> [Stored data]
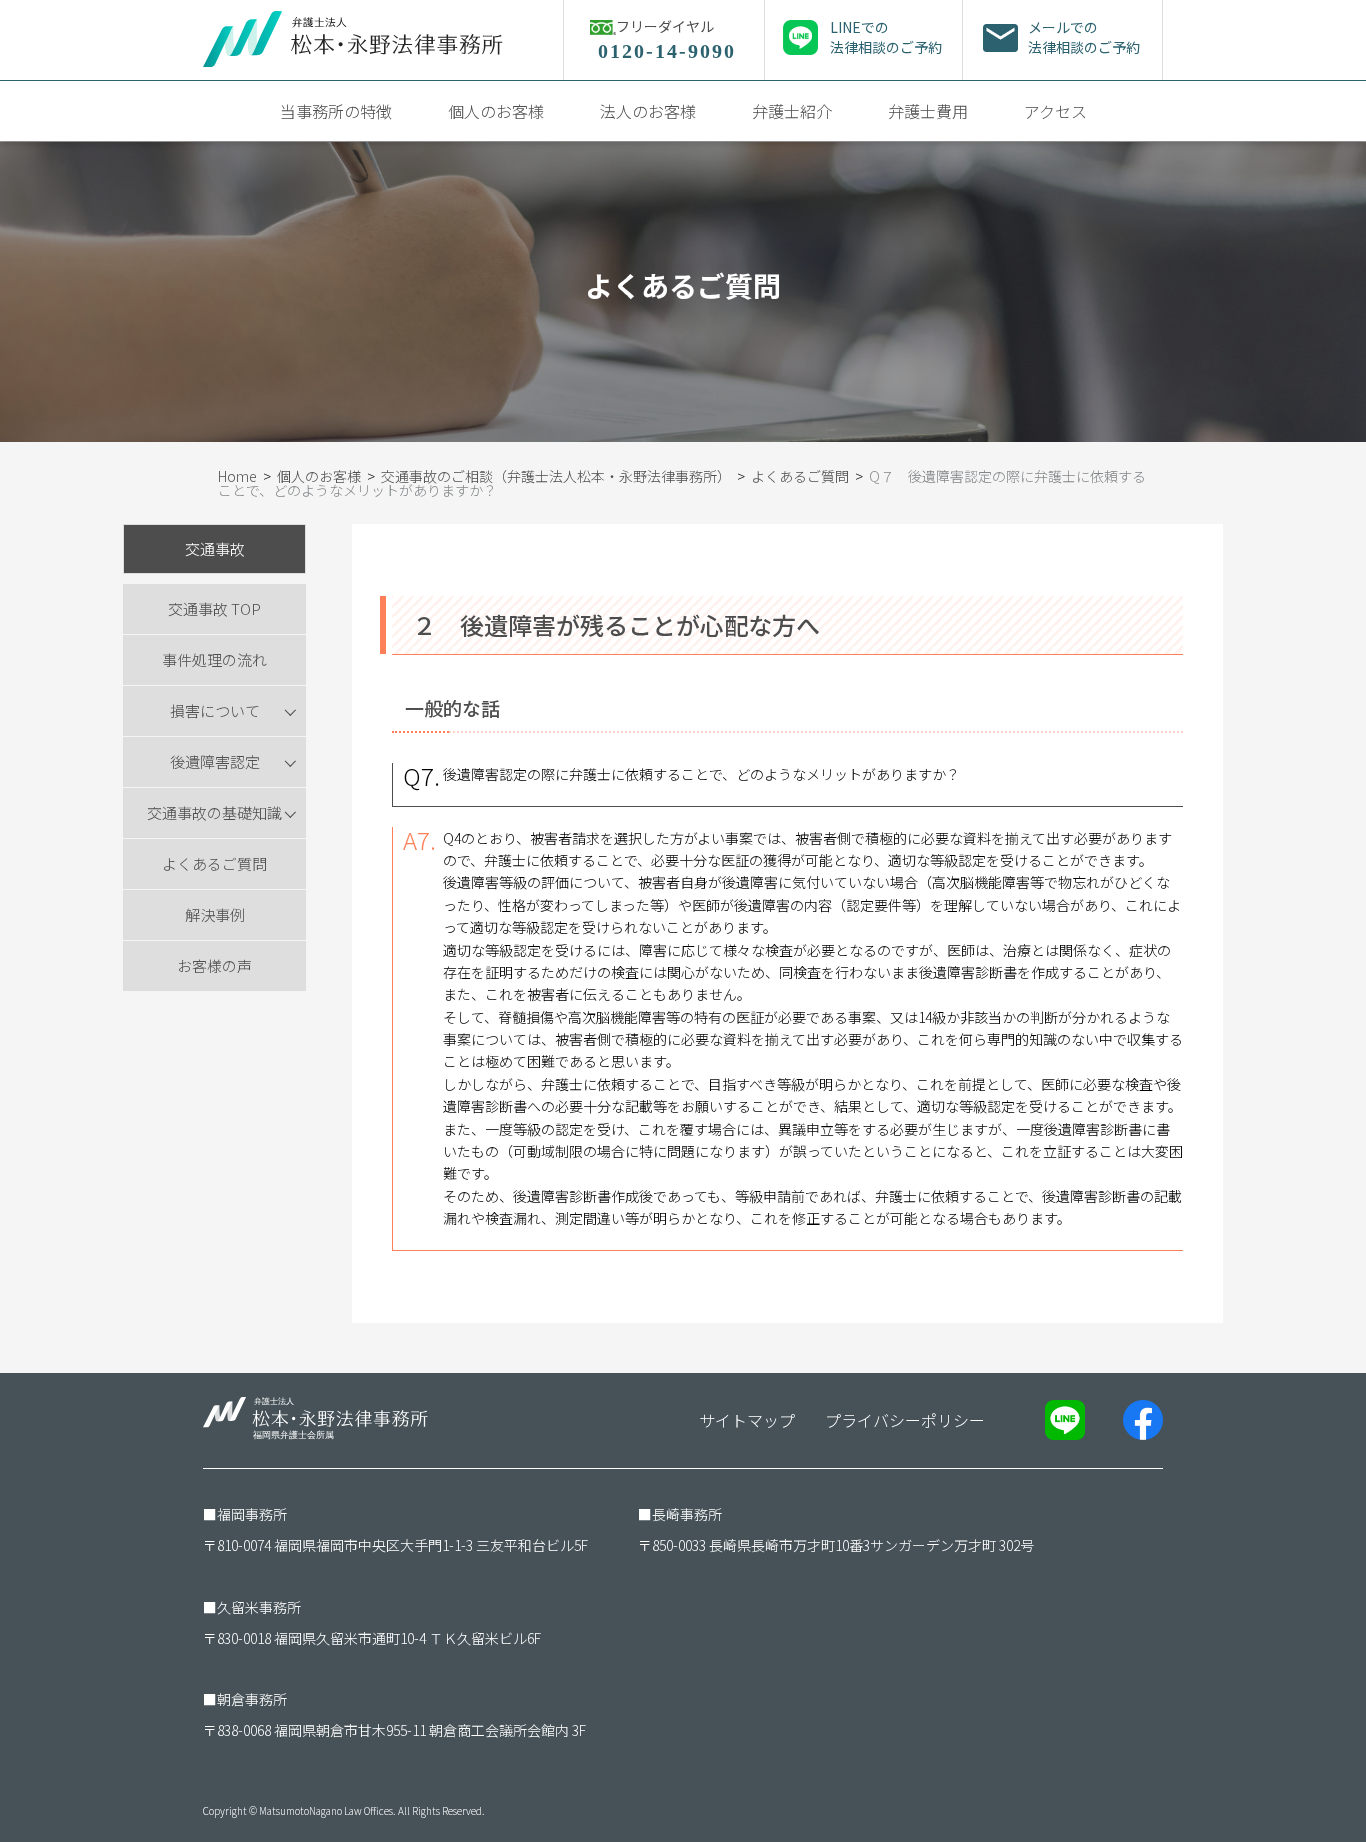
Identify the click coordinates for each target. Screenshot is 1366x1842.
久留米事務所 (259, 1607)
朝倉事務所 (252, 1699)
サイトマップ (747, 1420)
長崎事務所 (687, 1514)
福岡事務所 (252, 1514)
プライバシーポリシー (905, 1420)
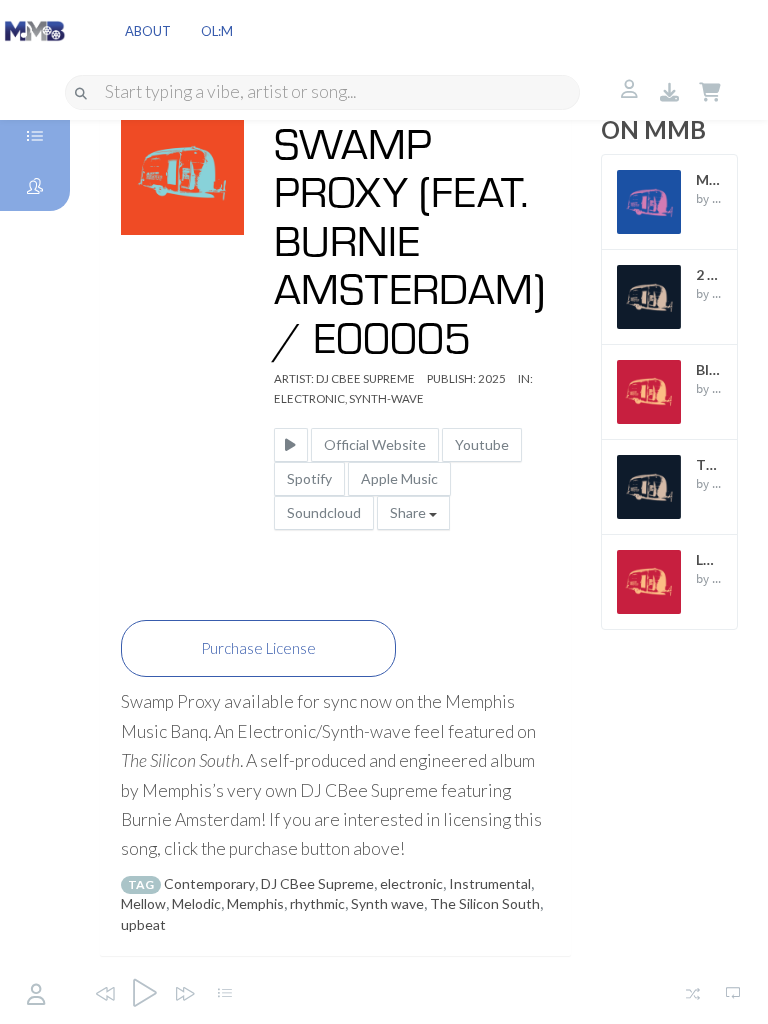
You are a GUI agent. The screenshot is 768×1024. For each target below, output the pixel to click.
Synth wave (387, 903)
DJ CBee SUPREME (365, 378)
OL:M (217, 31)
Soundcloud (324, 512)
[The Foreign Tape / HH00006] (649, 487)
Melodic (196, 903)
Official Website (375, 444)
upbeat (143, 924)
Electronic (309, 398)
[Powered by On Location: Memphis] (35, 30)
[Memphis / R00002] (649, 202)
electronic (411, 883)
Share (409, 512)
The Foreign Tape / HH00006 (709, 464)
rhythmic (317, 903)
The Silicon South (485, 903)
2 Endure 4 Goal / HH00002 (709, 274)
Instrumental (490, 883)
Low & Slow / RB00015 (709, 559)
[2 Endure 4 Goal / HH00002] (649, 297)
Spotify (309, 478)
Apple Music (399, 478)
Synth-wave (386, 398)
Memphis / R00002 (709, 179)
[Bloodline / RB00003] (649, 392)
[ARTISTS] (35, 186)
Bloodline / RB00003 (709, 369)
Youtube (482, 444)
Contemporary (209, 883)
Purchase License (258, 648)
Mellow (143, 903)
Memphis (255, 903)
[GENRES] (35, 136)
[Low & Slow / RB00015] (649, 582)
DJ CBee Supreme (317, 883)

> [Required action] Write out, word for word, the stretch of entries that begins at the line with "福岡事務所 (252, 1514)" and ends at the line with "Soundcloud (324, 512)". Pictures do not belong in it.

> [Final answer]
福岡事務所 (252, 1514)
プライバシーポリシー (905, 1420)
You are a GUI agent. The screenshot is 768×1024. For each target below, output the pixel to click.
Synth wave (387, 903)
DJ CBee SUPREME (365, 378)
OL:M (217, 31)
Soundcloud (324, 512)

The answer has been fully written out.